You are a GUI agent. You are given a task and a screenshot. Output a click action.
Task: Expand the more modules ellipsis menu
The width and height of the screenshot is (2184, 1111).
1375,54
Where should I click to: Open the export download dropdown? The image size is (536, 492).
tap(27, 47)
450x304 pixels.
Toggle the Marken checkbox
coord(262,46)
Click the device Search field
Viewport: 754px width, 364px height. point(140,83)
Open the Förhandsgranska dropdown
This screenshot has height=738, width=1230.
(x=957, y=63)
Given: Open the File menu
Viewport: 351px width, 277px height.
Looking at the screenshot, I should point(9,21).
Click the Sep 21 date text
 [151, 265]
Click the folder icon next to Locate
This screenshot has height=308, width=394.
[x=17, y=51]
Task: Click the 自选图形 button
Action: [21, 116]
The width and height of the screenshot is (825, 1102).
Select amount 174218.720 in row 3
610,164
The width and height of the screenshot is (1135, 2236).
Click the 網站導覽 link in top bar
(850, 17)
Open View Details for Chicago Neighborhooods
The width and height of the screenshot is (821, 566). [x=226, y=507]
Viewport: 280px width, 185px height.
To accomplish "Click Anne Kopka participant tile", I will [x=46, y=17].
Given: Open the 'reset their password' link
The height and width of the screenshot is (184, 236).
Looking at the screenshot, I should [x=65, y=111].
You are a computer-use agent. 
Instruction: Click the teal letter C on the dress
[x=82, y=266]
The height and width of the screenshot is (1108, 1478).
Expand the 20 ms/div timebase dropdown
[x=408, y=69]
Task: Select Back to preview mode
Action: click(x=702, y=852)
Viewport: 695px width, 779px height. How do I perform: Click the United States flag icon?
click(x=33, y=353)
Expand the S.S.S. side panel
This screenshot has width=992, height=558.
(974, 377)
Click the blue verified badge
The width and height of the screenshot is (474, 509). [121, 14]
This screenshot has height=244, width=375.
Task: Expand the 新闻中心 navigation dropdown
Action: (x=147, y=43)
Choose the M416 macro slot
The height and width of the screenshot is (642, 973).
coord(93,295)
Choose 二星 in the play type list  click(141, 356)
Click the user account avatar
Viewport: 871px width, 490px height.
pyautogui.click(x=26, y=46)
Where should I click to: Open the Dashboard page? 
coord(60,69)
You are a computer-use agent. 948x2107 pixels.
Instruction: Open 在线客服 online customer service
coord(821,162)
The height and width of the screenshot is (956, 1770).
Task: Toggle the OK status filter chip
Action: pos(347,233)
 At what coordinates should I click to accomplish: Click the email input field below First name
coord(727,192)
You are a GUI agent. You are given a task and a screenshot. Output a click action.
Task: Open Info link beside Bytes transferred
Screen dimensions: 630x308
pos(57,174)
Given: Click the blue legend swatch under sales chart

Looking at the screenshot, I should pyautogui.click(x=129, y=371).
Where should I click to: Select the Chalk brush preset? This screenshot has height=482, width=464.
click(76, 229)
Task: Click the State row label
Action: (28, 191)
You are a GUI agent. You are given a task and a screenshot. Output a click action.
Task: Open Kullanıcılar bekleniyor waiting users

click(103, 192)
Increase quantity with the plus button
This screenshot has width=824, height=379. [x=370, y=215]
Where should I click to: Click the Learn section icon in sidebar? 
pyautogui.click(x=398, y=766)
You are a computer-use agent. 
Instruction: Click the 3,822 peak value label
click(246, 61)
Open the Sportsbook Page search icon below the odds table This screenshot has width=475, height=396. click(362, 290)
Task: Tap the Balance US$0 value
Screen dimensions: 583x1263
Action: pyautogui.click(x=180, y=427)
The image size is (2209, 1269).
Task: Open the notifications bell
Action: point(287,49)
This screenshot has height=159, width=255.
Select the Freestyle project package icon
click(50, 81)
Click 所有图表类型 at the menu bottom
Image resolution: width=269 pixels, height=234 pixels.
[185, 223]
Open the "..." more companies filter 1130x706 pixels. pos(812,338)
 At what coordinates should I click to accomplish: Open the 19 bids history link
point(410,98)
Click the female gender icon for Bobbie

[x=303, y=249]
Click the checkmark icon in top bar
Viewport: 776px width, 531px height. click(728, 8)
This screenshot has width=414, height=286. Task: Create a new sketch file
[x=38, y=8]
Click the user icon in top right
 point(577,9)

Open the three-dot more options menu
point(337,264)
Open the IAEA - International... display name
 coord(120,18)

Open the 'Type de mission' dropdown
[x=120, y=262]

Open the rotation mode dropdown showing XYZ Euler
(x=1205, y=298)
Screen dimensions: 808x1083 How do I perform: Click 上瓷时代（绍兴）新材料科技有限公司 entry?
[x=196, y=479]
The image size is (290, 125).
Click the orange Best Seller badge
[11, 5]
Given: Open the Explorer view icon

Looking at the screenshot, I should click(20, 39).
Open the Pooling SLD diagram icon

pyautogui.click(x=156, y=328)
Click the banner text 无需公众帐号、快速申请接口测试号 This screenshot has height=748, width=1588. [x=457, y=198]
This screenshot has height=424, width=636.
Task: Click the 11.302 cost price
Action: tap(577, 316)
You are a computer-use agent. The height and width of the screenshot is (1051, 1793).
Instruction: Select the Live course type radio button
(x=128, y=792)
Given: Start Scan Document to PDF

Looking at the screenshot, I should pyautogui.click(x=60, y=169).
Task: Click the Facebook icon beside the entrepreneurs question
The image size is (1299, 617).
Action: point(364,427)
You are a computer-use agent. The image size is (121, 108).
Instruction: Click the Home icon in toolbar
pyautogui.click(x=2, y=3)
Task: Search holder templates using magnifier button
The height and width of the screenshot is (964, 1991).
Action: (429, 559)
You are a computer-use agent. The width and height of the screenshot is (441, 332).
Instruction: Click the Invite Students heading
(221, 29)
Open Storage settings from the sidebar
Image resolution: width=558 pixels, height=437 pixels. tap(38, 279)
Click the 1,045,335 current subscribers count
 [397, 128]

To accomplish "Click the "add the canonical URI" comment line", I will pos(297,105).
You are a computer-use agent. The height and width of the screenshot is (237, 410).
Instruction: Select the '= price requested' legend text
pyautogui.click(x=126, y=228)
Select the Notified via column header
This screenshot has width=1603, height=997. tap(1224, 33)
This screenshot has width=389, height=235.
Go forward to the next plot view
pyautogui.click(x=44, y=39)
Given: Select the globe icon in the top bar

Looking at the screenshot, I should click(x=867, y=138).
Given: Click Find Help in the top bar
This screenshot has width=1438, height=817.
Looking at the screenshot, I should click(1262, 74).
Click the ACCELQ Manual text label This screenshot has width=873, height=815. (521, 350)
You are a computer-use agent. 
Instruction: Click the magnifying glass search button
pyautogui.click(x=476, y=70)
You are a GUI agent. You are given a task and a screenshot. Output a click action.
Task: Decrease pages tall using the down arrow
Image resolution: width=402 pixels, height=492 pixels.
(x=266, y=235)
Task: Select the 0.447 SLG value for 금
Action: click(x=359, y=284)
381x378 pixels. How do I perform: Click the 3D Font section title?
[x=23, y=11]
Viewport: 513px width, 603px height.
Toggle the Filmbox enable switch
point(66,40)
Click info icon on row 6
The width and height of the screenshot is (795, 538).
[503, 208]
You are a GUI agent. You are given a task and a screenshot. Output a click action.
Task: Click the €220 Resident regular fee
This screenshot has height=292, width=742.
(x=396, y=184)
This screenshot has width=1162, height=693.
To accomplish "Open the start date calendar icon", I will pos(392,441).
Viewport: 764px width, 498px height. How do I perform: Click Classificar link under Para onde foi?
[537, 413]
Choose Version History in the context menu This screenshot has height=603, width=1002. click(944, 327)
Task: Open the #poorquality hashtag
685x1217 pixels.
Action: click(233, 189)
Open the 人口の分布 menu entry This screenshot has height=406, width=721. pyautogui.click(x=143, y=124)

* _BRIEF_: Reproduce all of the entries above, changing each "GUI agent" to "UI agent" and leaving every other character untouched.

* _CORRECT RESULT_:
You are a UI agent. You are given a task and a screenshot. Output a click action.
Task: Expand the more modules ellipsis menu
The width and height of the screenshot is (2184, 1111).
1375,54
Where should I click to: Open the export download dropdown? The image size is (536, 492).
tap(27, 47)
450x304 pixels.
Toggle the Marken checkbox
coord(262,46)
Click the device Search field
Viewport: 754px width, 364px height. point(140,83)
Open the Förhandsgranska dropdown
This screenshot has height=738, width=1230.
(x=957, y=63)
Given: Open the File menu
Viewport: 351px width, 277px height.
Looking at the screenshot, I should point(9,21).
Click the Sep 21 date text
 [151, 265]
Click the folder icon next to Locate
This screenshot has height=308, width=394.
[x=17, y=51]
Task: Click the 自选图形 button
Action: [21, 116]
The width and height of the screenshot is (825, 1102).
Select amount 174218.720 in row 3
610,164
The width and height of the screenshot is (1135, 2236).
Click the 網站導覽 link in top bar
(850, 17)
Open View Details for Chicago Neighborhooods
The width and height of the screenshot is (821, 566). [x=226, y=507]
Viewport: 280px width, 185px height.
To accomplish "Click Anne Kopka participant tile", I will [x=46, y=17].
Given: Open the 'reset their password' link
The height and width of the screenshot is (184, 236).
Looking at the screenshot, I should [x=65, y=111].
You are a computer-use agent. 
Instruction: Click the teal letter C on the dress
[x=82, y=266]
The height and width of the screenshot is (1108, 1478).
Expand the 20 ms/div timebase dropdown
[x=408, y=69]
Task: Select Back to preview mode
Action: click(x=702, y=852)
Viewport: 695px width, 779px height. How do I perform: Click the United States flag icon?
click(x=33, y=353)
Expand the S.S.S. side panel
This screenshot has width=992, height=558.
(974, 377)
Click the blue verified badge
The width and height of the screenshot is (474, 509). [121, 14]
This screenshot has height=244, width=375.
Task: Expand the 新闻中心 navigation dropdown
Action: (x=147, y=43)
Choose the M416 macro slot
The height and width of the screenshot is (642, 973).
coord(93,295)
Choose 二星 in the play type list  click(141, 356)
Click the user account avatar
Viewport: 871px width, 490px height.
pyautogui.click(x=26, y=46)
Where should I click to: Open the Dashboard page? 
coord(60,69)
You are a computer-use agent. 948x2107 pixels.
Instruction: Open 在线客服 online customer service
coord(821,162)
The height and width of the screenshot is (956, 1770).
Task: Toggle the OK status filter chip
Action: pos(347,233)
 At what coordinates should I click to accomplish: Click the email input field below First name
coord(727,192)
You are a UI agent. You are given a task and a screenshot. Output a click action.
Task: Open Info link beside Bytes transferred
Screen dimensions: 630x308
pos(57,174)
Given: Click the blue legend swatch under sales chart

Looking at the screenshot, I should pyautogui.click(x=129, y=371).
Where should I click to: Select the Chalk brush preset? This screenshot has height=482, width=464.
click(76, 229)
Task: Click the State row label
Action: (28, 191)
You are a UI agent. You are given a task and a screenshot. Output a click action.
Task: Open Kullanıcılar bekleniyor waiting users

click(103, 192)
Increase quantity with the plus button
This screenshot has width=824, height=379. [x=370, y=215]
Where should I click to: Click the Learn section icon in sidebar? 
pyautogui.click(x=398, y=766)
You are a computer-use agent. 
Instruction: Click the 3,822 peak value label
click(246, 61)
Open the Sportsbook Page search icon below the odds table This screenshot has width=475, height=396. click(362, 290)
Task: Tap the Balance US$0 value
Screen dimensions: 583x1263
Action: pyautogui.click(x=180, y=427)
The image size is (2209, 1269).
Task: Open the notifications bell
Action: point(287,49)
This screenshot has height=159, width=255.
Select the Freestyle project package icon
click(50, 81)
Click 所有图表类型 at the menu bottom
Image resolution: width=269 pixels, height=234 pixels.
[185, 223]
Open the "..." more companies filter 1130x706 pixels. pos(812,338)
 At what coordinates should I click to accomplish: Open the 19 bids history link
point(410,98)
Click the female gender icon for Bobbie

[x=303, y=249]
Click the checkmark icon in top bar
Viewport: 776px width, 531px height. click(728, 8)
This screenshot has width=414, height=286. Task: Create a new sketch file
[x=38, y=8]
Click the user icon in top right
 point(577,9)

Open the three-dot more options menu
point(337,264)
Open the IAEA - International... display name
 coord(120,18)

Open the 'Type de mission' dropdown
[x=120, y=262]

Open the rotation mode dropdown showing XYZ Euler
(x=1205, y=298)
Screen dimensions: 808x1083 How do I perform: Click 上瓷时代（绍兴）新材料科技有限公司 entry?
[x=196, y=479]
The image size is (290, 125).
Click the orange Best Seller badge
[11, 5]
Given: Open the Explorer view icon

Looking at the screenshot, I should click(20, 39).
Open the Pooling SLD diagram icon

pyautogui.click(x=156, y=328)
Click the banner text 无需公众帐号、快速申请接口测试号 This screenshot has height=748, width=1588. [x=457, y=198]
This screenshot has height=424, width=636.
Task: Click the 11.302 cost price
Action: tap(577, 316)
You are a computer-use agent. The height and width of the screenshot is (1051, 1793).
Instruction: Select the Live course type radio button
(x=128, y=792)
Given: Start Scan Document to PDF

Looking at the screenshot, I should pyautogui.click(x=60, y=169).
Task: Click the Facebook icon beside the entrepreneurs question
The image size is (1299, 617).
Action: point(364,427)
You are a computer-use agent. The image size is (121, 108).
Instruction: Click the Home icon in toolbar
pyautogui.click(x=2, y=3)
Task: Search holder templates using magnifier button
The height and width of the screenshot is (964, 1991).
Action: (429, 559)
You are a computer-use agent. The width and height of the screenshot is (441, 332).
Instruction: Click the Invite Students heading
(221, 29)
Open Storage settings from the sidebar
Image resolution: width=558 pixels, height=437 pixels. tap(38, 279)
Click the 1,045,335 current subscribers count
 [397, 128]

To accomplish "Click the "add the canonical URI" comment line", I will pos(297,105).
You are a computer-use agent. The height and width of the screenshot is (237, 410).
Instruction: Select the '= price requested' legend text
pyautogui.click(x=126, y=228)
Select the Notified via column header
This screenshot has width=1603, height=997. tap(1224, 33)
This screenshot has width=389, height=235.
Go forward to the next plot view
pyautogui.click(x=44, y=39)
Given: Select the globe icon in the top bar

Looking at the screenshot, I should click(x=867, y=138).
Given: Click Find Help in the top bar
This screenshot has width=1438, height=817.
Looking at the screenshot, I should click(1262, 74).
Click the ACCELQ Manual text label This screenshot has width=873, height=815. (521, 350)
You are a computer-use agent. 
Instruction: Click the magnifying glass search button
pyautogui.click(x=476, y=70)
You are a UI agent. You are given a task and a screenshot. Output a click action.
Task: Decrease pages tall using the down arrow
Image resolution: width=402 pixels, height=492 pixels.
(x=266, y=235)
Task: Select the 0.447 SLG value for 금
Action: click(x=359, y=284)
381x378 pixels. How do I perform: Click the 3D Font section title?
[x=23, y=11]
Viewport: 513px width, 603px height.
Toggle the Filmbox enable switch
point(66,40)
Click info icon on row 6
The width and height of the screenshot is (795, 538).
[503, 208]
You are a UI agent. You are given a task and a screenshot. Output a click action.
Task: Click the €220 Resident regular fee
This screenshot has height=292, width=742.
(x=396, y=184)
This screenshot has width=1162, height=693.
To accomplish "Open the start date calendar icon", I will pos(392,441).
Viewport: 764px width, 498px height. How do I perform: Click Classificar link under Para onde foi?
[537, 413]
Choose Version History in the context menu This screenshot has height=603, width=1002. click(944, 327)
Task: Open the #poorquality hashtag
685x1217 pixels.
Action: click(233, 189)
Open the 人口の分布 menu entry This screenshot has height=406, width=721. pyautogui.click(x=143, y=124)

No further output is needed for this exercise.